Now it's time to cook. Mix the berries and sugar together in a large pot. I use a 16 qt. stock pot; however, not everyone has one of those! You can use any kind of saucepan but you'll want to fill it no more than half way. So, if you've got a lot of jam to make but a small pot, you'll just need to do it in batches. You are going to be boiling your jam for awhile, creating foam and splattering. If you've got your pot too full then you run the risk of boil-overs or burning. Burns from boiling sugar are some of the most painful burns!!
When your pot is about half full (or less) with the jam/sugar ratio, grab something to stir with that will keep your hand up as far as possible from the boiling jam. I have a long-handled wooden spoon that works well in my stock pot. You can use any kind of wooden, bamboo, or nylon tool. Pampered Chef scrapers work good for this. If you're not sure you've got the right tool for this, use whatever you have but wear an oven mitt to protect your hand from splatters. If you don't have an oven mitt, wrap a dish towel around your hand!
Put the pot on to cook over med-high heat. At first, you'll only need to stir until the sugar has dissolved. Let it sit there and cook until it begins to boil. Once it begins to bubble, you'll want to start watching it and stirring every now and then to make sure nothing is sticking. I don't have a problem with sticking but it all depends on the quality of saucepot you're using and how well it's distributing the heat. I stir anyway just to be on the safe side!
Once it's come to a good boil (bubbles across most of the surface) then you'll want to start timing. Don't start timing until this point because your jam will turn out a lot runnier than you'd like. (If for some reason this happens, use it for pancake syrup or ice cream topping! Again---keep it refrigerated!)
If you want your jam fairly runny (falls off the sides of the spoon when you spoon it from cooled jar) then you'll want to boil about 10 minutes. If you like it firm then boil for about 20 minutes. The longer you boil it, the firmer it will become after cooling. Important: keep in mind that the jam firms up A LOT during cooling. Do not expect to boil your jam until it reaches it's desired firmness because it will probably crystallize on you once it's cooled and it will not be edible! (Well, it might make some super sweet hard candy? Might have to try that after all...!!!)
Once you've boiled it your desired amount of time, you can either pour or scoop it into your containers. I like to use a soup ladle to ladle it out into the containers and then scrape the rest out with a spatula. You'll want to do this right away as it doesn't take very long to start becoming firm. Make sure and leave a couple inches of room at the top of the container as the jam might expand during freezing and you don't want to burst the container or the seal. If your pan is small and you're doing it in batches, it's fine to ladle the next batch on top of what you've already got in the containers.

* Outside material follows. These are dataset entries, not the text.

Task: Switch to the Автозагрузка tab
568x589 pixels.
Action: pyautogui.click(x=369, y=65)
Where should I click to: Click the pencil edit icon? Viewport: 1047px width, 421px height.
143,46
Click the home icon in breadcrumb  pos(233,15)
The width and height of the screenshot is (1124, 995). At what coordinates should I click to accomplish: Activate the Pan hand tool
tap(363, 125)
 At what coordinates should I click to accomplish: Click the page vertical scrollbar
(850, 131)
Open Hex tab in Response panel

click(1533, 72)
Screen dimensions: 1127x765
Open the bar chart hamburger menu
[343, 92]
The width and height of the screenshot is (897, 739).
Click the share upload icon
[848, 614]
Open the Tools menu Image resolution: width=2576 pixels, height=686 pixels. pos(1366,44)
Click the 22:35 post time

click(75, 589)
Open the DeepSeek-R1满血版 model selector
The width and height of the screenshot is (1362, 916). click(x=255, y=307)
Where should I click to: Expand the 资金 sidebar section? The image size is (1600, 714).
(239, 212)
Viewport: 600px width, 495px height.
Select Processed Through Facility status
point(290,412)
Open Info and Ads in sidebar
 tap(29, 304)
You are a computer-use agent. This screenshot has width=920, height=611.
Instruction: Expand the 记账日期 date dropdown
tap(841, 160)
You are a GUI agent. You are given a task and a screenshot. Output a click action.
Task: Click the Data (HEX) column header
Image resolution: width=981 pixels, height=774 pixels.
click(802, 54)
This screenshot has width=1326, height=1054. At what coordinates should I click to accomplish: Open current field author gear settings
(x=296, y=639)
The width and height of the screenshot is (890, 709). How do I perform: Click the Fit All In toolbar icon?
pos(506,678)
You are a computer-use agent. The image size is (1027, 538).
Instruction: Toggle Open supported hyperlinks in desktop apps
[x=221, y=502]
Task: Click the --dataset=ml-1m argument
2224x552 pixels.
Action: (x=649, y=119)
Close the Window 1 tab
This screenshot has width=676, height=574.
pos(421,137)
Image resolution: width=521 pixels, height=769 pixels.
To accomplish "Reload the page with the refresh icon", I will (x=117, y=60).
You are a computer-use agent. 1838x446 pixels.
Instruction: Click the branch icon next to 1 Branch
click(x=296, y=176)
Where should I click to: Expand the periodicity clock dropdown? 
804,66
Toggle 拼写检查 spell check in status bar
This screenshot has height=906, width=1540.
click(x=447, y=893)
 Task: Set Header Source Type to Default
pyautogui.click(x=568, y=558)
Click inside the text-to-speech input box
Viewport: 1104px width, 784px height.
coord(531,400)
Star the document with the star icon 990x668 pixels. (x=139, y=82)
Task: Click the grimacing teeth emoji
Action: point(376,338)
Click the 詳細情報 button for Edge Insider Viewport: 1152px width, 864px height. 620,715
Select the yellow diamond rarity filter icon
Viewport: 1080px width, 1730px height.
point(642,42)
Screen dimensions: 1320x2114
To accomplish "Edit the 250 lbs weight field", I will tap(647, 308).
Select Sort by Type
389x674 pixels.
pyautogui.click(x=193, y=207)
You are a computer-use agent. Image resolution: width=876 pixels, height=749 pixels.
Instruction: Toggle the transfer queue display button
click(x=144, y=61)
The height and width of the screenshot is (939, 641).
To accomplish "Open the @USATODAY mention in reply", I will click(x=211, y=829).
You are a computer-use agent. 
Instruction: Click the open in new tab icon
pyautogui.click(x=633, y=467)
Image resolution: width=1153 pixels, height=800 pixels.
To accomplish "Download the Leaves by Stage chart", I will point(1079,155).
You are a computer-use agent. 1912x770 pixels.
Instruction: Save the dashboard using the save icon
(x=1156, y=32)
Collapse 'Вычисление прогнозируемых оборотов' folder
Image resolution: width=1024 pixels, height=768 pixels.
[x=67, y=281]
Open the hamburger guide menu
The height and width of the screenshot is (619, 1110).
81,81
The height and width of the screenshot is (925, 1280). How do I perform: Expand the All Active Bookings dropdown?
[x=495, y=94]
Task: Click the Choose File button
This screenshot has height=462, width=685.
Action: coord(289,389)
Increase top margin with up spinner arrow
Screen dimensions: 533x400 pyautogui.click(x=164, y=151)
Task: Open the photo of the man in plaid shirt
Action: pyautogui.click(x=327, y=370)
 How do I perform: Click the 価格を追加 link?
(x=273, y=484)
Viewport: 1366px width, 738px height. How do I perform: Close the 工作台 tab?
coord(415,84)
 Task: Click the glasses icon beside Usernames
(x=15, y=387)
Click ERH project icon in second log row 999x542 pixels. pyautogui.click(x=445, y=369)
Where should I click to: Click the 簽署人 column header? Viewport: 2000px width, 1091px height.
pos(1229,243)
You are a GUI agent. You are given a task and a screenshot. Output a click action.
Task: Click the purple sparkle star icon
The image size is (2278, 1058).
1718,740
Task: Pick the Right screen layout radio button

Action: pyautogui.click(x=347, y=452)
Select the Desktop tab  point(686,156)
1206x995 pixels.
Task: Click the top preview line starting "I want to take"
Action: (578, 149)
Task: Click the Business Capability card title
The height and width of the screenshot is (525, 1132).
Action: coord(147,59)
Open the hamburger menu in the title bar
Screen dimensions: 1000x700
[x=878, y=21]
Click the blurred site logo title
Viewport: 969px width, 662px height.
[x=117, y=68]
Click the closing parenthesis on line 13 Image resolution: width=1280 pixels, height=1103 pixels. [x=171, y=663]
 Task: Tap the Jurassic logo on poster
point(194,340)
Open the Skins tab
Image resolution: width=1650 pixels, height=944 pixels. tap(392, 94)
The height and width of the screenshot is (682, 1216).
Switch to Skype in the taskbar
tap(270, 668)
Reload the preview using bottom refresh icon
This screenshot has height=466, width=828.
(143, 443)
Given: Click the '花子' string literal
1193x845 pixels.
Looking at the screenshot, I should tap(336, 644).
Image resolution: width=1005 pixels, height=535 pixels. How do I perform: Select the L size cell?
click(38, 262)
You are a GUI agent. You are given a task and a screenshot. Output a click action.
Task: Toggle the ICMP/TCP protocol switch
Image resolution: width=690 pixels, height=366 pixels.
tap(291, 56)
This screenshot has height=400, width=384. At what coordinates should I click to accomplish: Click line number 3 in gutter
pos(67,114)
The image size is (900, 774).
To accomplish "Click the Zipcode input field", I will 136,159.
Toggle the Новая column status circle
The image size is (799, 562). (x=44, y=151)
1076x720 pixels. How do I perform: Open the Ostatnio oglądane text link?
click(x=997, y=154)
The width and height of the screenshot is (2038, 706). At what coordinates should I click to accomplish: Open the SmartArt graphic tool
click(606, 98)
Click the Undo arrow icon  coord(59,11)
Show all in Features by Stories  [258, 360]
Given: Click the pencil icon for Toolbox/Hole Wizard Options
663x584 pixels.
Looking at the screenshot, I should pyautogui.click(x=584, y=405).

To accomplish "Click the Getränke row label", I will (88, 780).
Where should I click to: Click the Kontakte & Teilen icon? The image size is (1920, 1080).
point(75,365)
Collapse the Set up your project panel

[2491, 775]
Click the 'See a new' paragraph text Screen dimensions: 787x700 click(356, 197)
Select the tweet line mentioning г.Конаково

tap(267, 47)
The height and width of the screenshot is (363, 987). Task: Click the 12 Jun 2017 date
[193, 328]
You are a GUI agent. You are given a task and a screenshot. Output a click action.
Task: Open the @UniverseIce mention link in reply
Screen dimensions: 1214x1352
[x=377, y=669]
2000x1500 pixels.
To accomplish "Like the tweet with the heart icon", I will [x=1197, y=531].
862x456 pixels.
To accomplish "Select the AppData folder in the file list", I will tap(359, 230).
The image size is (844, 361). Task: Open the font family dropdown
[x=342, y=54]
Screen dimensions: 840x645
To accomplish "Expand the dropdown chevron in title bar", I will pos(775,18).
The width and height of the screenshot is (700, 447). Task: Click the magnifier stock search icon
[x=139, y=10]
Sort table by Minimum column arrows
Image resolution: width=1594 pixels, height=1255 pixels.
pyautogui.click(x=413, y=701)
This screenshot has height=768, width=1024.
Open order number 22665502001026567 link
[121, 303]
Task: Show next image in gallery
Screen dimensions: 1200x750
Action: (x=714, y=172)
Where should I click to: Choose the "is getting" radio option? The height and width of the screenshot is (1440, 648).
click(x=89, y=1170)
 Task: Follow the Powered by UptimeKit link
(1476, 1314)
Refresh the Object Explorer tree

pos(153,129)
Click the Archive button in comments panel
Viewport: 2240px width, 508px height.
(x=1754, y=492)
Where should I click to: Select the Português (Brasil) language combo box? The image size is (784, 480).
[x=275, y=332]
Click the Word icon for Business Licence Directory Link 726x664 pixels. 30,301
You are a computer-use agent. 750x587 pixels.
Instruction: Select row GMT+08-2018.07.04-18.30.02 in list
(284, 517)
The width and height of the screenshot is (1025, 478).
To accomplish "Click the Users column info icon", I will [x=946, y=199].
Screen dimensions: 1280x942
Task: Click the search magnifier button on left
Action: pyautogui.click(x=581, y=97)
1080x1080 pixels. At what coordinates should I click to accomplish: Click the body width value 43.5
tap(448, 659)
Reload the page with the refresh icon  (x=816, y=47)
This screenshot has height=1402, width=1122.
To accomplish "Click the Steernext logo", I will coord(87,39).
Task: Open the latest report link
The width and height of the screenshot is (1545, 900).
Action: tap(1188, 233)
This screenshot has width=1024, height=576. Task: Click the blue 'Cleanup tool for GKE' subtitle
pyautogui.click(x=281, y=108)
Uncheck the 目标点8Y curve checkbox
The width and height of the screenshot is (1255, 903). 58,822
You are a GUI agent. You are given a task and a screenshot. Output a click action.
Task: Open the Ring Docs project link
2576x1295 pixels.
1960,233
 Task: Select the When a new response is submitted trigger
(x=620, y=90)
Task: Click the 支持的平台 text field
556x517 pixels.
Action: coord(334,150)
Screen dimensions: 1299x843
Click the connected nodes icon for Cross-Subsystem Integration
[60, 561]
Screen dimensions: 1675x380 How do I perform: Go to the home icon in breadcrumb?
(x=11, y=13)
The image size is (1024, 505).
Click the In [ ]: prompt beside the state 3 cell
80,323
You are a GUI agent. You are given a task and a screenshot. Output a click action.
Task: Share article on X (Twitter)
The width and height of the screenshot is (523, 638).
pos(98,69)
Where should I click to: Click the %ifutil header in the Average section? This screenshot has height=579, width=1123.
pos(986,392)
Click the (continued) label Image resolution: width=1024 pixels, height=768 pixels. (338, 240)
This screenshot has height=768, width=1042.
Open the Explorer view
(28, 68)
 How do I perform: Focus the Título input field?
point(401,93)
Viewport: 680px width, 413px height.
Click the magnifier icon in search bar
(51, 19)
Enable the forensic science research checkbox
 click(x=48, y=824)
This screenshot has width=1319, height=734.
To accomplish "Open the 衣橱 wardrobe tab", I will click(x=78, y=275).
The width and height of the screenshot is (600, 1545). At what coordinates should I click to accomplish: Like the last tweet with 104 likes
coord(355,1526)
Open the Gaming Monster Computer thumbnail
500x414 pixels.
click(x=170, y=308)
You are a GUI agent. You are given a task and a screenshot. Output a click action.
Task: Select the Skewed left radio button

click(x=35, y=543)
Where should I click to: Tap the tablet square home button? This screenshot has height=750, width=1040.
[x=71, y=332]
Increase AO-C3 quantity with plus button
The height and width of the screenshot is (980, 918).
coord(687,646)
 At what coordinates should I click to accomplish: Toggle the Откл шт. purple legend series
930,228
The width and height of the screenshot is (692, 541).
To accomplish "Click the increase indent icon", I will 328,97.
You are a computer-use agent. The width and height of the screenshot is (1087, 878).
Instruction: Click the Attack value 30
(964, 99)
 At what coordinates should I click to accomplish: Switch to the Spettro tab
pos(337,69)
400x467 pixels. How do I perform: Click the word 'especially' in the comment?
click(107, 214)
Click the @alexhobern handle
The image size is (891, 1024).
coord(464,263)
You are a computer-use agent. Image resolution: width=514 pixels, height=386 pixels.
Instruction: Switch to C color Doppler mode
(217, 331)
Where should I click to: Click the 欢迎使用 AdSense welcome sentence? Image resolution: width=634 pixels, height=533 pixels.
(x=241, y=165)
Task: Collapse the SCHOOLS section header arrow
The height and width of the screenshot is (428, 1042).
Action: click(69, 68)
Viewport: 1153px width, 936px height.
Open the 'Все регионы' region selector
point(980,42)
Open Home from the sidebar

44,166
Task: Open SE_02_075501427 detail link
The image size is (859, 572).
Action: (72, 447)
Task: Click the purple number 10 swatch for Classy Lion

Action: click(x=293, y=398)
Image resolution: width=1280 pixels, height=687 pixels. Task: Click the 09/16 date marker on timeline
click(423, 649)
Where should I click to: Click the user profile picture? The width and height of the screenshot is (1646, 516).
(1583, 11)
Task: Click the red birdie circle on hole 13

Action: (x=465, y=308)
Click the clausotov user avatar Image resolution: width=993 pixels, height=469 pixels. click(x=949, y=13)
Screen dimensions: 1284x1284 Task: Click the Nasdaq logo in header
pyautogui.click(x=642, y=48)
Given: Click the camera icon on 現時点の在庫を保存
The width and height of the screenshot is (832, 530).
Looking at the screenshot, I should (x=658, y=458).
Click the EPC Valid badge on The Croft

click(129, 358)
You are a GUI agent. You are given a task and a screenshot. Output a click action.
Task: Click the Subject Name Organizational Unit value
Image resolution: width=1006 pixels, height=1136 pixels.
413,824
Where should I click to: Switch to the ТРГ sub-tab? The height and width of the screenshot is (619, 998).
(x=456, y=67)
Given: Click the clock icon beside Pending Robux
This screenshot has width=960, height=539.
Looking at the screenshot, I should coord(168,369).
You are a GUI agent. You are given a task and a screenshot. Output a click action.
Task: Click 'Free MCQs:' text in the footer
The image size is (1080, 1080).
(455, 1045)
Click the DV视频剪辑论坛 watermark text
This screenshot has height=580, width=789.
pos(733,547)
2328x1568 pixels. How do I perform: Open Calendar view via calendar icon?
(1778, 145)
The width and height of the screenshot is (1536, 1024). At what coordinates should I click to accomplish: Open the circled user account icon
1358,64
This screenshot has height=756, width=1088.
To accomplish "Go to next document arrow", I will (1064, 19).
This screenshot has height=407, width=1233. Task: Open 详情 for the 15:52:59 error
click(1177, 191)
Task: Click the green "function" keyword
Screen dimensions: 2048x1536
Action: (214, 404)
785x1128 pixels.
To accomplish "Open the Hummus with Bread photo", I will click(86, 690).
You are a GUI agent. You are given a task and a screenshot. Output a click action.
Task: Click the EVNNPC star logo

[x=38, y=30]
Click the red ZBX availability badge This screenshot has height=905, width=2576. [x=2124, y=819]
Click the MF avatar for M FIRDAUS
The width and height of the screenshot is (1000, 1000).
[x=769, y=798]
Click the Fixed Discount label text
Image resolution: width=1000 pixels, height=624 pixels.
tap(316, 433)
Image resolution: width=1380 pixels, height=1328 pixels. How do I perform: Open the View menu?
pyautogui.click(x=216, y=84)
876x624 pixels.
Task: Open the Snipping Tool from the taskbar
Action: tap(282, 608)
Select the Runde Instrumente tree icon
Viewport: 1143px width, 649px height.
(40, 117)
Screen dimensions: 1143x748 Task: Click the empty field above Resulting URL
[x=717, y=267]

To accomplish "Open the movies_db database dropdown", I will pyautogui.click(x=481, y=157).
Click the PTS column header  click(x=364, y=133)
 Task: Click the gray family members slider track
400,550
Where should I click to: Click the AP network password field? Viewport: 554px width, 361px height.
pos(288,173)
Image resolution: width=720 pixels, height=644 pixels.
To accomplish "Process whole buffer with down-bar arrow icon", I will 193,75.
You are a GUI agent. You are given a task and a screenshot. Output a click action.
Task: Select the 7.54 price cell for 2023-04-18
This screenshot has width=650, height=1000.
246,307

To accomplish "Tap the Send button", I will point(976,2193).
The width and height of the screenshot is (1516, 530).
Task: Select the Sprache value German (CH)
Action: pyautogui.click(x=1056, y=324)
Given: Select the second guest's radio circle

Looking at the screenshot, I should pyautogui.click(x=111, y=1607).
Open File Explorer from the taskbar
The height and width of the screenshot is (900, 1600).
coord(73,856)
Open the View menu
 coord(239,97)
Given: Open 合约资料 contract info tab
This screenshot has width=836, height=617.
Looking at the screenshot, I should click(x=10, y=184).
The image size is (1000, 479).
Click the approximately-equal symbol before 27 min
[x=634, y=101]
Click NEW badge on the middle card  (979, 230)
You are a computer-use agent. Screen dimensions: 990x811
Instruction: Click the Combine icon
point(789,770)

You should let the jam cool uncovered in it's container until the container feels just slightly warm to the touch. Then you can mark it, cover it and place it either in the refrigerator or freezer. I like to mark my jam with the kind of jam it is, as well as the date I made it. It is very important that you write some sort of note on the container that it should remain refrigerated if you think you might forget or if it's possible that someone else might use it. I wrote "unsealed" on mine---that way I know that I've not actually "canned" it in a pressure or hot water bath so it's not safe without refrigeration.